One final stop though before we got back to Siem Reap: on our way north that morning to Kbal Spean, we had seen were 20 or more stalls all within a mile of each other all selling these beautiful woven baskets.   Siem Reap is justifiably famous for their intricately woven baskets, mats, etc.  I had told Steven I wanted to stop there on our way back but it was so late when we got there, I was more than a tad worried that we would find them all closed up for the night.  Thank goodness, I was in luck - it did mean though that we ended up having to buy one more suitcase before heading home to the US!



  • After dinner with Mr. Sarath, he dropped us off to see and hear Dr. Beat Richner, aka Beatocello, the Swiss pediatrician and musician who has built 6 pediatric hospitals (each called Kantha Bopha but Kantha Bopha I, II, etc) that cover 85% of Cambodia's children.  
  • We had thought we were going to a free cello concert but we should have known better based on what I had read on Trip Advisor about him before leaving home, seeing the massive banners promoting the Saturday concerts going to and from Angkor Wat every day and getting flyers about it every day we passed the entrance to Angkor Wat.  
  • It may have been billed as a concert but it was more of a commentary on the horrific state of the Cambodian healthcare system and a fundraiser for his hospitals with some music interspersed. 
  • He asked for money from all of us and blood from the younger audience members, the latter because just one patient earlier in the week had required 18 units of blood!
  • We saw a short video about him and the hospitals; when it was made 7 years ago, $5 million has then been raised just through the weekly concerts.
  • Richner said 450 children are admitted to the hospitals daily and over 150,000 just last year.

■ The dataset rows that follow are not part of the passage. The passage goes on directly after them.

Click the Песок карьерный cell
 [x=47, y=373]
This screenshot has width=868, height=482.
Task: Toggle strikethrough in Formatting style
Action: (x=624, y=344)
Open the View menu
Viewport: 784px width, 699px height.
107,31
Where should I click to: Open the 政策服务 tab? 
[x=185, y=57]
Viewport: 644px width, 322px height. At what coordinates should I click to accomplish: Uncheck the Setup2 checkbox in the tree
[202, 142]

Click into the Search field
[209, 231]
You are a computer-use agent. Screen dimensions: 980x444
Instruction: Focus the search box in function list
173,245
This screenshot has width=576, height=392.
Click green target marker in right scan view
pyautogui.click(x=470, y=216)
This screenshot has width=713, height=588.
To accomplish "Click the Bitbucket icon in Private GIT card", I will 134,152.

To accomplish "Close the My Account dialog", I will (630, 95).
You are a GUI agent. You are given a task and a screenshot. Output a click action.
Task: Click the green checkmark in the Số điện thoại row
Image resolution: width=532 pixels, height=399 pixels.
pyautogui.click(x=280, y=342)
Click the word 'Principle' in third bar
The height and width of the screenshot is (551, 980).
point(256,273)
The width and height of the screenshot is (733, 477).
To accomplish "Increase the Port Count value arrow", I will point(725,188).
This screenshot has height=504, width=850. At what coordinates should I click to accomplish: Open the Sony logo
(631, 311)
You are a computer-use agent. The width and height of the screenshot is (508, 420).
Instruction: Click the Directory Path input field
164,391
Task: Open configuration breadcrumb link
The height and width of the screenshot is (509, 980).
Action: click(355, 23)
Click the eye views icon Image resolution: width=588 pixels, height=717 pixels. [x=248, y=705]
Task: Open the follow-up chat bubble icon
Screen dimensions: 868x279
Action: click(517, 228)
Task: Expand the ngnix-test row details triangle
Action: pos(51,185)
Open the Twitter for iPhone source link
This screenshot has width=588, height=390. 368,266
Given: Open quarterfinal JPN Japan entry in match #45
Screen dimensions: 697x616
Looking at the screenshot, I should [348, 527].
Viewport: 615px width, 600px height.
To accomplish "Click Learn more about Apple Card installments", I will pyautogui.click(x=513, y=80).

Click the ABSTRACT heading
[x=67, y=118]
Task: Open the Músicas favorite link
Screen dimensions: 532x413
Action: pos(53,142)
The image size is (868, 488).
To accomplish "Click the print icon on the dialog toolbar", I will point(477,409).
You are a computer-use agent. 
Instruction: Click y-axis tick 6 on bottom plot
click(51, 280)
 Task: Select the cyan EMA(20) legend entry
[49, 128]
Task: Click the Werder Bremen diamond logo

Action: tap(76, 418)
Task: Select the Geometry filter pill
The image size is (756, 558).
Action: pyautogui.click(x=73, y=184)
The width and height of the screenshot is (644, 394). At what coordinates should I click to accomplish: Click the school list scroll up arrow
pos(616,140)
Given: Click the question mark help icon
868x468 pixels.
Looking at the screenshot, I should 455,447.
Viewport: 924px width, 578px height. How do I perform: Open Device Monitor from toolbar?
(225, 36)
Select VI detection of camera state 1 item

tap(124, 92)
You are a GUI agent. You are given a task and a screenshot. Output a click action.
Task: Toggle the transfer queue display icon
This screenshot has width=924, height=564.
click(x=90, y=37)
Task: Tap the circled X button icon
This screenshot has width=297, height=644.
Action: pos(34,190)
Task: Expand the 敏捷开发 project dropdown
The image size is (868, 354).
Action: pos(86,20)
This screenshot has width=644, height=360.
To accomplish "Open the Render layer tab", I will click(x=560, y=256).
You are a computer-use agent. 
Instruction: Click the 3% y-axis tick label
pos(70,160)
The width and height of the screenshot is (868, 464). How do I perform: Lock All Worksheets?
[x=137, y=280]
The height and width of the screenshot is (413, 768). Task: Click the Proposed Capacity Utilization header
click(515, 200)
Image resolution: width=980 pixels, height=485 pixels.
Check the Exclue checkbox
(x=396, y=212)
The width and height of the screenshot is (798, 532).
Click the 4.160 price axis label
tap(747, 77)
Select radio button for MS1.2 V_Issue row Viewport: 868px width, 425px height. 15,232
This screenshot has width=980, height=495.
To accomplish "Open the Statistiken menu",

In 1992 he built the first children's hospital which "happened" to be on the only street to and from Angkor Wat so all tourists coming to see the temples' sights would have to see the lines of Cambodian parents waiting with their children to see a doctor.  90% of the money spent on saving the children's lives at the hospitals and also inoculating them against children's diseases comes from private donations, much of it from Swiss citizens and their government.  
  • The hospitals he has set up in Siem Reap and Phnom Penh, Cambodia's capital, and elsewhere employ 2500 Cambodians and only 2 or 3 foreigners, he emphasized.
  • Facts and figures I also found alarming about Cambodia:  80% of the population have an income of $1 per day; a farmer's income in cash is only $240 a year.  Because of this, all treatment at the hospitals is free.
  • Dengue fever and Japanese encephalitis are both rampant in Cambodia; 92% of Cambodian children have been treated/inoculated against the former by the hospitals Richner has set up.
  • During the civil war, there had been 300 concentration camps which became a breeding ground for TB which then spread out to the rest of the population like wildfire; Cambodia now has the highest density of TB in the world with 65% of the population infected.
  • He talked at length, in between playing the cello, about there being NO public health system in Cambodia; fully 90% of the money running through the Ministry of Health, he said, is lost to corruption.  Virtually every Cambodian we spoke to throughout the country decried the massive corruption endemic to the country; also the same story in all the travel literature and Trip Advisor forums I read too so I wasn't surprised about this 90% figure as disturbing as it is.
  • The hospitals are, he said, "islands of justice and peace without corruption.  Without justice throughout Cambodia, there will never be peace."
  •  Steven and I both felt we had been in the presence of greatness that night listening to Dr. Beat Richner play his cello and speak of his work in Cambodia.